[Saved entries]
------------------------
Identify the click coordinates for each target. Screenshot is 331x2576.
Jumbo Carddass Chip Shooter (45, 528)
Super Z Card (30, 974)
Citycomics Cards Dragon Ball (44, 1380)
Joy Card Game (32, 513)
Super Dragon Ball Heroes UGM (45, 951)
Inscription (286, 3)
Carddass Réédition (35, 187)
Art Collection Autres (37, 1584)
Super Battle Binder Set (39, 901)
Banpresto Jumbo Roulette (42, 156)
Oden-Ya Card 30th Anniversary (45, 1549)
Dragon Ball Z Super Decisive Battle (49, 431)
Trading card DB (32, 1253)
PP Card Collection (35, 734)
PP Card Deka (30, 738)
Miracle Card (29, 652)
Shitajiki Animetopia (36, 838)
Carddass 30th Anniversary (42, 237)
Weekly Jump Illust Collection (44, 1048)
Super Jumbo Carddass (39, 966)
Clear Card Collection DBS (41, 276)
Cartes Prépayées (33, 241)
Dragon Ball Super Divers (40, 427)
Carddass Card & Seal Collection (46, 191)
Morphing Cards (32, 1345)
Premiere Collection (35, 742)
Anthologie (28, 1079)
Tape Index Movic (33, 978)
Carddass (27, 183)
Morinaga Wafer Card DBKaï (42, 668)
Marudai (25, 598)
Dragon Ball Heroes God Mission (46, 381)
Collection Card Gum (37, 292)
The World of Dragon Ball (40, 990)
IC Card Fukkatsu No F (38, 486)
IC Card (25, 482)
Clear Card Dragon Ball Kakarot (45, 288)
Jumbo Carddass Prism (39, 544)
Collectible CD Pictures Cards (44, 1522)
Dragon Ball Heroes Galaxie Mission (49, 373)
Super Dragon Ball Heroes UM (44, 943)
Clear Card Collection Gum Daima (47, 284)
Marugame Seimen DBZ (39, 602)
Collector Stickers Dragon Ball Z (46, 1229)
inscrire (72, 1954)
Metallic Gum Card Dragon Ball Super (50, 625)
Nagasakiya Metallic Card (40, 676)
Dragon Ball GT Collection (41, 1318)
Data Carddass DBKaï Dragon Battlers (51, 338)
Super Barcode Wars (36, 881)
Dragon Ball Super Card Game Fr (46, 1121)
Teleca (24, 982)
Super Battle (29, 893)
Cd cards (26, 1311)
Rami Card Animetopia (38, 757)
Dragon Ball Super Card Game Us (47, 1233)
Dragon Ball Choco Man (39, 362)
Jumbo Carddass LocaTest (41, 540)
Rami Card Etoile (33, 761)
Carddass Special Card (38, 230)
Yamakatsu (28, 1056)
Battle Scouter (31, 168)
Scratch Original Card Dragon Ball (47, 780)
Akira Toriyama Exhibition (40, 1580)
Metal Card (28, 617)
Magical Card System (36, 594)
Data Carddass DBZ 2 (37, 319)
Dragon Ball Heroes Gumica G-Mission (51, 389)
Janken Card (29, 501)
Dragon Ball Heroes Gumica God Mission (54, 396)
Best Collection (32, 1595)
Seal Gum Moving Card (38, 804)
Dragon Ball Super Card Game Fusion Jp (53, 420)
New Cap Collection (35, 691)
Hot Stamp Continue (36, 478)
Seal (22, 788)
------------------------
- [Problem statement]
From the entries above, print the lines beginning at the one with "Shitajiki Animetopia (36, 838)" and stopping after the one with "Morinaga Wafer Card DBKaï (42, 668)", exactly as written and with nothing else.

- [Reply to the exercise]
Shitajiki Animetopia (36, 838)
Carddass 30th Anniversary (42, 237)
Weekly Jump Illust Collection (44, 1048)
Super Jumbo Carddass (39, 966)
Clear Card Collection DBS (41, 276)
Cartes Prépayées (33, 241)
Dragon Ball Super Divers (40, 427)
Carddass Card & Seal Collection (46, 191)
Morphing Cards (32, 1345)
Premiere Collection (35, 742)
Anthologie (28, 1079)
Tape Index Movic (33, 978)
Carddass (27, 183)
Morinaga Wafer Card DBKaï (42, 668)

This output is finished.